Fairview held two public exhibitions, distributing letters and leaflets to nearby houses and flats, consulted our councillors and the Primrose Hill Conservation Area Advisory Committee (PHCAA), as well as local bodies such as Darwin Court and other residents associations.

The PHCAA, during a process of pre-application presentation, meetings and site visit, raised concerns which were mostly addressed in the final plan. These concerns covered the need for no reduction in the provision of affordable housing or employment space, the loss of sunlight and daylight in existing habitable rooms in the Conservation Area, especially in the houses in Oval Road, the overlooking of these same houses from a proposed four-storey block on the site, possible dangers in the design of a dark narrow walkway on the north of the site, potential light pollution from winter gardens on the residential blocks on the railway side of the site, control of the rooftop plant and a legal agreement on maintenance of the site landscaping.
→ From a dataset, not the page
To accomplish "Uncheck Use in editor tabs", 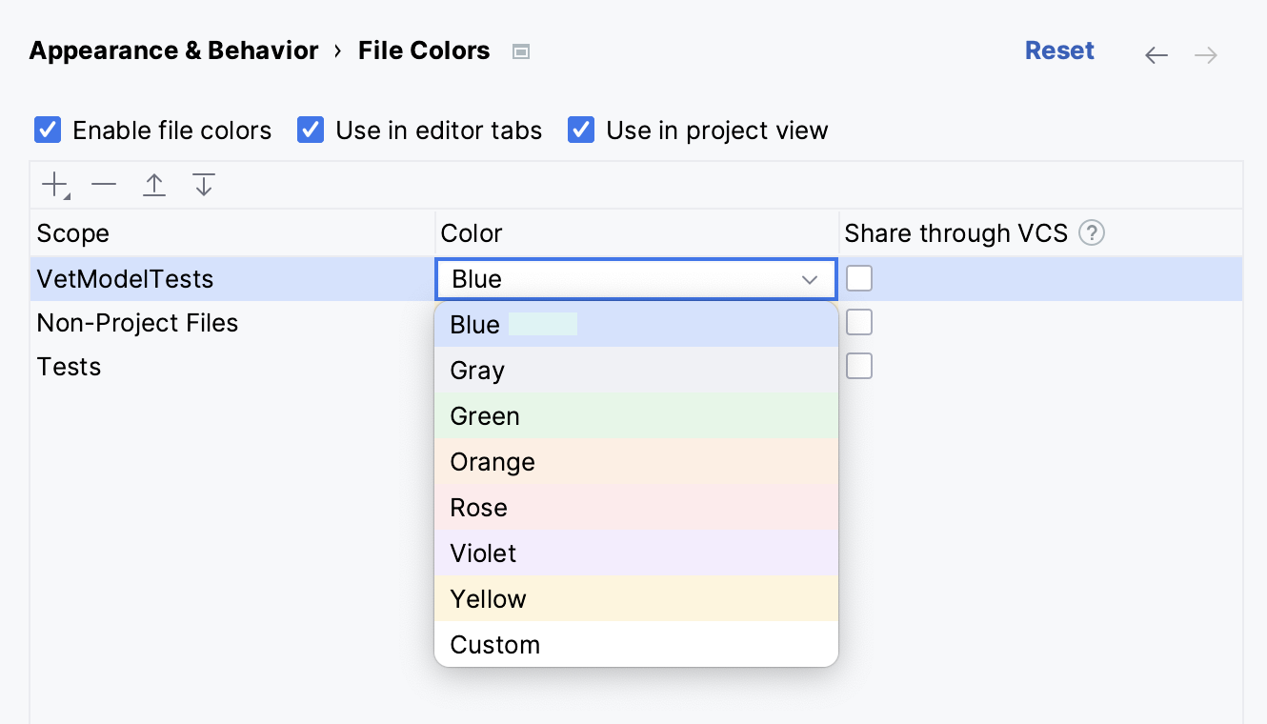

At an early stage the community succeeded in getting all the blocks reduced by one floor, thus ensuring that the whole complex is considerably lower than the ten-storey Lock House next door to the site.

The potential problems regarding the overlooking of Oval Road houses and the loss of their daylight and sunlight were not properly addressed in the final plans. This caused Oval Road residents to mount a protest campaign which sadly came in late, and did not succeed.
There is a Construction Management Plan attached to the planning permission, to govern the impact of the work. However, this does not address the final nature of the scheme; so although we generally welcomed the scheme, it was felt that we did not manage to make enough impact on the problematical aspects described above. Sadly, only time will tell if the Committee’s concerns were right.